De gros moments de solitude, j'en ai vécu quelques-uns dans ma vie.
Je ne les énumérerai pas tous mais je peux toujours vous en raconter deux.
1 / Un jour, une collègue avec laquelle je m'entendais bien m'envoie un e-mail professionnel avec plusieurs fautes d'orthographe. Je n'y comprends pas grand chose, mais je lui réponds illico très familièrement en lui demandant ce qui lui prend de m'envoyer ce genre d'informations, soulignant au passage d'un ton moqueur ses erreurs de français. Et je clique sur "envoi".
Aussitôt fait, je me rend compte de ma grosse boulette. Cette collègue avait les mêmes initiales que mon chef de service, AV, qui était en réalité le véritable expéditeur. Mon cerveau a fait un étrange raccourci que je ne m'explique toujours pas. Je fonce donc dans le bureau de la hiérarchie et avertit le receveur de ma méprise, rouge de honte, le suppliant de ne pas ouvrir ce message envoyé par erreur et de le supprimer. Mais il l'a ouvert quand même, l'a lu alors que j'attendais à ses côtés plus gêné que jamais. Et ne m'en a heureusement jamais tenu rigueur.
2 / Je devais avoir une trentaine d'années et je me promenais dans les couloirs de l'ENI ( école nationale des impôts ) pendant ma formation de contrôleur quand quelqu'un de mon groupe me fait remarquer :
- Euh, je crois que tu as un slip qui dépasse de ton jean.
Et effectivement, en baissant mon regard, je constate que le sous-vêtement de la veille pendouille de ma jambe droite, coincé entre la chaussure et le pantalon. L'explication est simple : Après les ablutions matinales je m'étais changé, remettant mon jean qui contenait encore sans que je n'y prête attention le slip de la veille, et qui a du se frayer un chemin le long de ma jambe tout au long de la journée. J'avais l'impression que tout le monde m'avait vu ainsi, sans oser me le dire, ou en plaisantant à mon insu. J'ai essayé de jouer à celui que ça ne troublait pas plus que ça, m'emparant du vêtement et le glissant dans une poche ni vu ni connu. Mais intérieurement, je me sentais vraiment très seul. Il n'y a qu'à moi que ça pouvait arriver ...
"Rire de soi, n'est-ce pas le meilleur antidote aux mille et une vacheries de l'existence ?"
Et vous, avez-vous de grands moments de solitude à partager également ?

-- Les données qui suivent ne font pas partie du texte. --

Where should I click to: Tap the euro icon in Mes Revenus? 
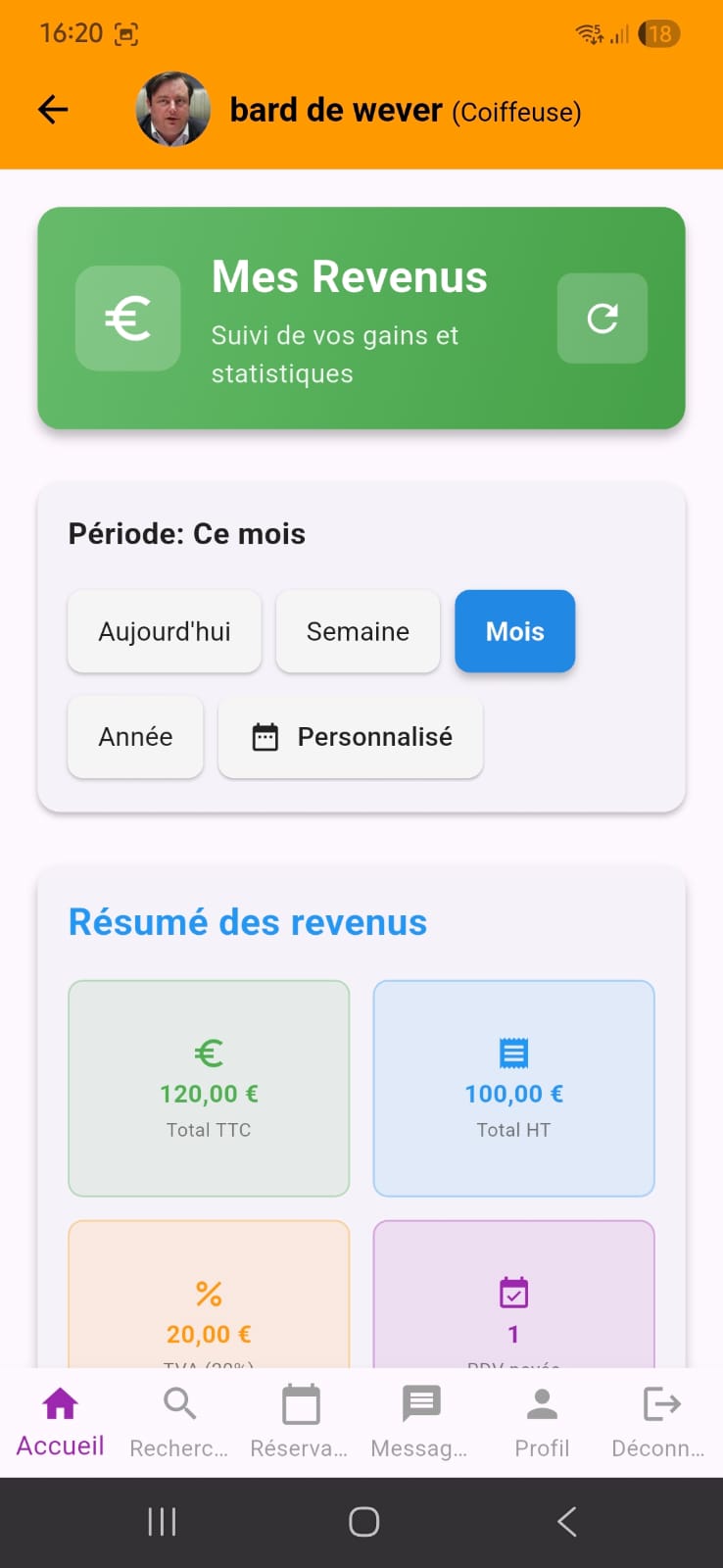coord(128,318)
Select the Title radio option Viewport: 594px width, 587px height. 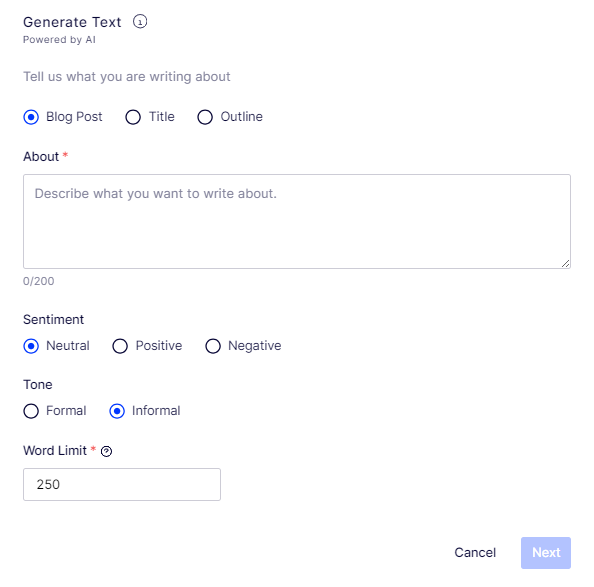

Gudule en a quant à elle à proposer à la pelle. Ce recueil ne comporte pas moins de 216 courts textes autobiographiques, que Gudule publiait régulièrement sur son blog, et qui ont par ailleurs continué à être diffusés même après son décès. Et ces grands moments de solitude, de maladresses, de honte, de quiproquos sont si nombreux qu'après ce premier volume un second devrait voir le jour.
Par exemple, lorsque Gudule a passé une nuit dans une maison qu'elle ne connaissait pas et lors de laquelle elle a été prise d'une envie nocturne d'uriner, elle n'a pas retrouvé où étaient les toilettes. N'y tenant plus, elle s'est servi d'un cache-pot pour se soulager. Mais dans l'obscurité, elle ne s'est pas rendue compte que celui-ci était percé de multiples petits trous.
Une fois, elle s'est retrouvée avec une vache dans sa cuisine. Les ruminants du pré voisin étaient plusieurs à avoir défoncé la clôture qui les séparait de son jardin, et à y avoir pénétré, broutant allègrement son gazon.
A sept ans, elle s'est confessé au curé, et lui a avoué avoir manqué de chasteté sans avoir la moindre idée de ce que ce mot signifiait.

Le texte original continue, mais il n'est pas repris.